Ya sabemos que los caminos de la muerte no tienen vía de retorno. Nos consuela pensar que, si los difuntos han ingresado correctamente en el más allá, quedará preservado el mundo de los vivos. Aunque a veces nos llene de irresponsable emoción imaginar que muchas de las cosas que suceden provienen directamente del reino de los muertos. Más no debemos confundirnos. Para acotar lo inexplicable, pasar de soslayo ante la terrible muerte y aliviar nuestra radical incapacidad de comprenderla, queda el recurso de leer los muchos análisis forjados por la ciencia, conocer las inciertas certidumbres de la filosofía, repasar las lecciones de la Historia o poner atención en la Literatura y atender lo que de la Muerte dan dicho sus autores. José Gorostiza, por ejemplo, la trata de prostituta. Pablo Neruda de dama respetable, Es el final de todo, afirma Goethe, el menor de todos los males, dijo Stendhal.

“No hay muerte natural, escribió Simone de Beauvoir, nada de lo que sucede al hombre es natural puesto que su sola presencia pone en cuestión al mundo. La muerte es un accidente, y aun si los hombres la conocen y la aceptan, es de una violencia indebida.”

Confucio entra al quite y nos pregunta: Si no conoces todavía la vida ¿cómo puede ser posible conocer la muerte?, Pero ni su proverbial -y oriental- sabiduría logra calmarnos. Porque no hay límite ni contorno, ni hay figura exacta que la represente. Por más que llevemos siglos creyéndola una mujer horrible y descarnada que carga una guadaña inmensa y afilada; o como una suerte de gélida diosa blanca que nos enterrará, hasta matarnos, en un sepulcro de hielo.

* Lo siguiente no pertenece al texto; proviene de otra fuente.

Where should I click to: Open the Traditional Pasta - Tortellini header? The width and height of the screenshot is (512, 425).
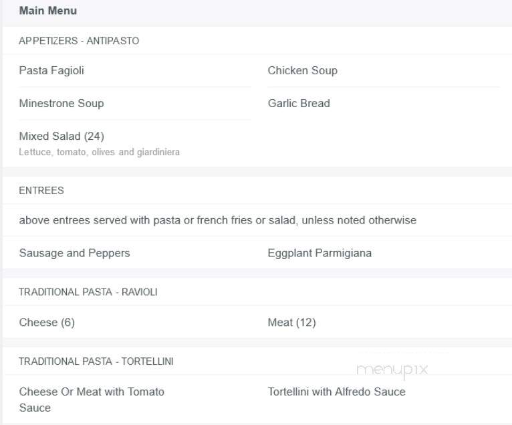click(x=96, y=361)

Es infinita, intangible y oscura. Con un secreto que reside en la paradoja de que no existe ni en sí misma, es ausencia de vida, y tal vez por ello no hay cosa más viva en nuestras mentes… más baste ya de rigores y enredos, lector querido. La mejor disertación la hizo José Guadalupe Posada cuando alivianadamente dijo:

“La muerte, es democrática. A fin de cuentas, güera, morena, rica o pobre, todos acabaremos siendo calavera”.